Pork Belly brining
Posted 03 December 2012 - 07:05 AM
Until fairly recently, I had never brined Pork Belly and cooked it conventionally at a fairly low temperature for about 3-4 hrs. But I have been reading with interest a fair amount of recipes that call for brining (such as Heston's 24-hr brine followed by 9+ hrs of cooking) pork belly followed by cooking at much lower temperatures for longer (not sous vide - just a low temperature oven).
Recently I dry brined 1.5 kg (skin off) Pork Belly and then cooked over 9 hrs - the end result was pretty good (but then, when is Pork Belly not good!), but I am not sure I noticed a huge amount of extra flavour. I was wondering whether wet brining would do something better? Quite a few of the recipes call for 12 hrs of dry brining vs. 24 hrs of wet brining...
Posted 03 December 2012 - 08:36 AM
Posted 03 December 2012 - 09:10 AM
Posted 03 December 2012 - 11:02 AM
I am not sure I would use brining solely for the purpose of helping it retain moisture as pork belly is not very likely to be dry. I read that chefs do it to get better flavour into the pork...and with that as the goal, I am wondering if anyone has views (or fact) regarding the pros and cons of dry vs wet brining.

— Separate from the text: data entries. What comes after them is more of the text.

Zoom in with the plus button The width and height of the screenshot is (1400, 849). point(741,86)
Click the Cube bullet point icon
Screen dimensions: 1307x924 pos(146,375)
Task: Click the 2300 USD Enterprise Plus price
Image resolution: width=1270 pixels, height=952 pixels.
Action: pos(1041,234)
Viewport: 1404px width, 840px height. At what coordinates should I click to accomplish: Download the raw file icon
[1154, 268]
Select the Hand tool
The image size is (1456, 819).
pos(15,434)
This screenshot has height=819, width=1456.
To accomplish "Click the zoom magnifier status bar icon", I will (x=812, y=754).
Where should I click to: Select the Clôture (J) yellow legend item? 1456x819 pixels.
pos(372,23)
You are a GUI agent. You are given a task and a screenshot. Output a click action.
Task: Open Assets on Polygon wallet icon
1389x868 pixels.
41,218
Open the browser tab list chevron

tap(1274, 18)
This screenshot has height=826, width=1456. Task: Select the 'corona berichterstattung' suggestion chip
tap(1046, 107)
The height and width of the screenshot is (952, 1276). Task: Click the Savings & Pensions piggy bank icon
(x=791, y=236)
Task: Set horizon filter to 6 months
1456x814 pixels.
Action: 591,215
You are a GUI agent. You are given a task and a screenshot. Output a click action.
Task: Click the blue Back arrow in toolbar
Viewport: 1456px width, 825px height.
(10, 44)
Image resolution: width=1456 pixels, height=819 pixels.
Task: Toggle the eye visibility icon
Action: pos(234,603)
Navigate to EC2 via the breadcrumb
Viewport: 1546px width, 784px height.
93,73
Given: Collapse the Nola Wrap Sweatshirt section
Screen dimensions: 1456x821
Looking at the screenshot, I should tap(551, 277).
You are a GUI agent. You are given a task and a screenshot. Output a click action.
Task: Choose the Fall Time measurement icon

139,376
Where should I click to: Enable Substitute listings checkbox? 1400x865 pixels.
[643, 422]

Posted 03 December 2012 - 02:20 PM
For me just a good long slow cook does the trick. I like to place my belly over halved onions so they pick up the flavor & end up nice & soft.
I also find that a slow cook with the skin on sets things up for making great crackling at the end.
Posted 03 December 2012 - 03:30 PM
Perhaps it is possible to achieve similar results much quicker as well, but where's the fun with that :-)
Posted 03 December 2012 - 03:36 PM
Posted 04 December 2012 - 01:44 AM
Posted 04 December 2012 - 03:37 AM
If I make roast pork belly, Chinese/Filipino style, I don't brine at all.
Edited by annachan, 04 December 2012 - 03:37 AM.